-- INPUT --
━━━━━━━━━━
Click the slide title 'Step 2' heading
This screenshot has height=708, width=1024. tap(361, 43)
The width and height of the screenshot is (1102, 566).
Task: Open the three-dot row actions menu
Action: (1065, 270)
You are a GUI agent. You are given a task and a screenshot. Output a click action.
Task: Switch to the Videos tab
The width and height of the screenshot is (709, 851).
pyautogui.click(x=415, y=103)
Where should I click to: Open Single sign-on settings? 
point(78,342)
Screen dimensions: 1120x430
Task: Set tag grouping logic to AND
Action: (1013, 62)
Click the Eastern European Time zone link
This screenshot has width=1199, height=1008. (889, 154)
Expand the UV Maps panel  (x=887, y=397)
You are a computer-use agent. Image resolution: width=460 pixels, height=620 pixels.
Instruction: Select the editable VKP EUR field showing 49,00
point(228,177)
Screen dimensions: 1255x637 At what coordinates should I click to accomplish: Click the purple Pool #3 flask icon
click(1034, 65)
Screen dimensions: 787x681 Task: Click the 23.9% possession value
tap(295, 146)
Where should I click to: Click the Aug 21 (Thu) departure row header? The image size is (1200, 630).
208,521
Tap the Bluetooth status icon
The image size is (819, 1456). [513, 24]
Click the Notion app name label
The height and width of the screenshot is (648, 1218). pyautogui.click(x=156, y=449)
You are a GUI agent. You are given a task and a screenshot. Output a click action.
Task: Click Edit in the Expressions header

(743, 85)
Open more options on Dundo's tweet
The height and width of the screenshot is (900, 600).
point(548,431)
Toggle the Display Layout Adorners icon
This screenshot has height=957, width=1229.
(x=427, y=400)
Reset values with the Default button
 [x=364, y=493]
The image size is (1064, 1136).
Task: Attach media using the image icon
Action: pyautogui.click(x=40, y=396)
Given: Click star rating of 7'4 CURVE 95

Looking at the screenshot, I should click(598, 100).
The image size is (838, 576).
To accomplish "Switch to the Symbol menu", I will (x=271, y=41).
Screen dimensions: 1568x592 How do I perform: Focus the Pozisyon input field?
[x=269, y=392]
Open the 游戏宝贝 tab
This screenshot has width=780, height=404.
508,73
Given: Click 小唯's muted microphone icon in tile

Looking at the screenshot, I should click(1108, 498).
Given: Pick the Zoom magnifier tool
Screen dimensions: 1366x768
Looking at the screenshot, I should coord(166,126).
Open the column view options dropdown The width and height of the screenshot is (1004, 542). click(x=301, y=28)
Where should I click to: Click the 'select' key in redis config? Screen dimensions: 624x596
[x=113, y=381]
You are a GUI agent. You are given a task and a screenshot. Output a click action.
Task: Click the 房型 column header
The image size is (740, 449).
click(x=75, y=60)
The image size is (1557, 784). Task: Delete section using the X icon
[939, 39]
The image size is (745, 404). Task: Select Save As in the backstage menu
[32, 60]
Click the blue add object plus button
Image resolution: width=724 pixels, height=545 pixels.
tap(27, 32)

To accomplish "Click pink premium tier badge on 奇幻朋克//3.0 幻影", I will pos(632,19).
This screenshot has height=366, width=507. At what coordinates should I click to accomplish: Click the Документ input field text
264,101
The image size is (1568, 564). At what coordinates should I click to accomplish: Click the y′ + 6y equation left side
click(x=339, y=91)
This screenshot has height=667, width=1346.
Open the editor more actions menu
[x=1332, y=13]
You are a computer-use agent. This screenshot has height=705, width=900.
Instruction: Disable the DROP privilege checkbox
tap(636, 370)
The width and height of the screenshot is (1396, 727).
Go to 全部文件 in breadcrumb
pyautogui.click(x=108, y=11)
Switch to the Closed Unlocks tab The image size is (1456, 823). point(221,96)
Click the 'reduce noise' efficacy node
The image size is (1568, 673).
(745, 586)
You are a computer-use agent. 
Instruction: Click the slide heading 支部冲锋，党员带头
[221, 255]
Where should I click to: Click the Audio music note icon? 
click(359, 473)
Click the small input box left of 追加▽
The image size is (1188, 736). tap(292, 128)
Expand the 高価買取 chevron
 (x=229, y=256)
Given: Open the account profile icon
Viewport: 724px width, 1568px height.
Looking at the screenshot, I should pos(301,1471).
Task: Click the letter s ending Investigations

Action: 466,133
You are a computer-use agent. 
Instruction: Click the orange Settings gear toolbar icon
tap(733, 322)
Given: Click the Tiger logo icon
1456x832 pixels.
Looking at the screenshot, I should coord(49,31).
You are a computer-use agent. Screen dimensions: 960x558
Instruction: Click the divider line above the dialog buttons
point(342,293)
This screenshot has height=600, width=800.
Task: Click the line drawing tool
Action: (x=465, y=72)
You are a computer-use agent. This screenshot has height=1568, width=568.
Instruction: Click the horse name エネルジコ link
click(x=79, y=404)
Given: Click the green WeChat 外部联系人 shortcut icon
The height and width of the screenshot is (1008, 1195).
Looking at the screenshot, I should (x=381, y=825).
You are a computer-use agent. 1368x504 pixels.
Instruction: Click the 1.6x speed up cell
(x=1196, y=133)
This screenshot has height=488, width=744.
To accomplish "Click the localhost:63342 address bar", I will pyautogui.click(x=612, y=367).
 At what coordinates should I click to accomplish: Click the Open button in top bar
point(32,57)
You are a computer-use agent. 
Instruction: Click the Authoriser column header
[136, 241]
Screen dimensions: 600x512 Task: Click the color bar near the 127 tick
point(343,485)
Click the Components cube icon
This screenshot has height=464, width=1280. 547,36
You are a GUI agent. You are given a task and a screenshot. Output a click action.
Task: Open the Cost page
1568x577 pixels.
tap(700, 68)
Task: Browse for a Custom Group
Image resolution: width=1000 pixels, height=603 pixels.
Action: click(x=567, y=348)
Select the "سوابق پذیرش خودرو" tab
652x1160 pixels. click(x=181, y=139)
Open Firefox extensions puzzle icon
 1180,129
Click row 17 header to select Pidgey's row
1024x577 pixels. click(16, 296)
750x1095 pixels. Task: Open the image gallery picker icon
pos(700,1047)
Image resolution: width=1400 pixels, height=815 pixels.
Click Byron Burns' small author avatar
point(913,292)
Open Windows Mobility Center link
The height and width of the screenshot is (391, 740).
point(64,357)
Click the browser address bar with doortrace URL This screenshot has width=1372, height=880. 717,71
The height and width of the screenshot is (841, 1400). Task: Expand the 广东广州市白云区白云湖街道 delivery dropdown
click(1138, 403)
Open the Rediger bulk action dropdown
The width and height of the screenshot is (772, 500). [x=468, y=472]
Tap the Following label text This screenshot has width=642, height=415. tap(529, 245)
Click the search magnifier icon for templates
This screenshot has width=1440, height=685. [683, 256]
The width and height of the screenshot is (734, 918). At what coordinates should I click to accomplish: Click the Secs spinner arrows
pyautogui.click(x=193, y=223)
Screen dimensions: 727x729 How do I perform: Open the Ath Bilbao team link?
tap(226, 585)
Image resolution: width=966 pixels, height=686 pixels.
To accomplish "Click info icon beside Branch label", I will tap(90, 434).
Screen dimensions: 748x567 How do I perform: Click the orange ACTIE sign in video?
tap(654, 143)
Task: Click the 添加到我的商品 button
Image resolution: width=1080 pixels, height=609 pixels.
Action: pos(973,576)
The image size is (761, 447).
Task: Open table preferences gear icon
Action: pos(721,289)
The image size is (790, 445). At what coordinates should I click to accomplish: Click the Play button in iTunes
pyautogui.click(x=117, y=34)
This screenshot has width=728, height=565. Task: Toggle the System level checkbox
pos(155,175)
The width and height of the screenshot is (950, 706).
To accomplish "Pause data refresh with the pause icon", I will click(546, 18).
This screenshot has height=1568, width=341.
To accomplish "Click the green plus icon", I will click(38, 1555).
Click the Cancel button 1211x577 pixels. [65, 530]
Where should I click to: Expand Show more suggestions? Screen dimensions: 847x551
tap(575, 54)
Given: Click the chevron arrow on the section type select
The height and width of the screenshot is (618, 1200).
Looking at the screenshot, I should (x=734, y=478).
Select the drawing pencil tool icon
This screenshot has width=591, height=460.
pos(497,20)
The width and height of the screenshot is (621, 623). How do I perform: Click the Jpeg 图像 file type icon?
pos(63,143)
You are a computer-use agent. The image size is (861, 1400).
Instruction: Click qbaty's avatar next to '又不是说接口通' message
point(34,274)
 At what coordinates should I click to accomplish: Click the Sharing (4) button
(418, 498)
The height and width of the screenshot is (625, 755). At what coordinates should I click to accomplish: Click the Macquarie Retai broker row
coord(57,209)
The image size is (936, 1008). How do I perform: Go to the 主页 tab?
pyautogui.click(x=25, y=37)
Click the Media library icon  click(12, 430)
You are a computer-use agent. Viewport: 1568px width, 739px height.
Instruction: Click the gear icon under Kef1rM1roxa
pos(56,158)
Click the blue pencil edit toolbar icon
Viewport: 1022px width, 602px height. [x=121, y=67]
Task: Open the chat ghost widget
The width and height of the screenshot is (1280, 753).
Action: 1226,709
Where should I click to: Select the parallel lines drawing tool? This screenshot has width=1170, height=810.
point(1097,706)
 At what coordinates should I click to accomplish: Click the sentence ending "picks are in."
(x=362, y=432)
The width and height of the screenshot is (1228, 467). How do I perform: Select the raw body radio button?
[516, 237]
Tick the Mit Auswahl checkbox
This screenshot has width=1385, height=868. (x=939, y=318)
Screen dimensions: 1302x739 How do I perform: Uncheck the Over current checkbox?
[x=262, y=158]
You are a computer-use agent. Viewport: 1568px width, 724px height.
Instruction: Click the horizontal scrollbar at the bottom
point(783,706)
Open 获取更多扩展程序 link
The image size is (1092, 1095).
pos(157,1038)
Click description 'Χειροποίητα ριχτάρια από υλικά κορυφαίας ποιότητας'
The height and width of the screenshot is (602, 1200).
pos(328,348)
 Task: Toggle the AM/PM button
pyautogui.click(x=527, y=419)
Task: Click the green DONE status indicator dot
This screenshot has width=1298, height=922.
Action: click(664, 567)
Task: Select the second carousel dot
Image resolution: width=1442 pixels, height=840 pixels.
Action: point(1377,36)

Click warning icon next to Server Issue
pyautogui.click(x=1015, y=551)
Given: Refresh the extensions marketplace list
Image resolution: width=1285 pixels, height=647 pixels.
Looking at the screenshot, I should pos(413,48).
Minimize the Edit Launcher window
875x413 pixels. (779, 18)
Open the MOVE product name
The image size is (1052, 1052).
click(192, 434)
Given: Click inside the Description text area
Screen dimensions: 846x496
━━━━━━━━━━
Please give back only the lines starting with the one that contains "Click warning icon next to Server Issue" and ending with the last line of the listing, retyped exactly.

Click warning icon next to Server Issue
pyautogui.click(x=1015, y=551)
Given: Refresh the extensions marketplace list
Image resolution: width=1285 pixels, height=647 pixels.
Looking at the screenshot, I should pos(413,48).
Minimize the Edit Launcher window
875x413 pixels. (779, 18)
Open the MOVE product name
The image size is (1052, 1052).
click(192, 434)
Given: Click inside the Description text area
Screen dimensions: 846x496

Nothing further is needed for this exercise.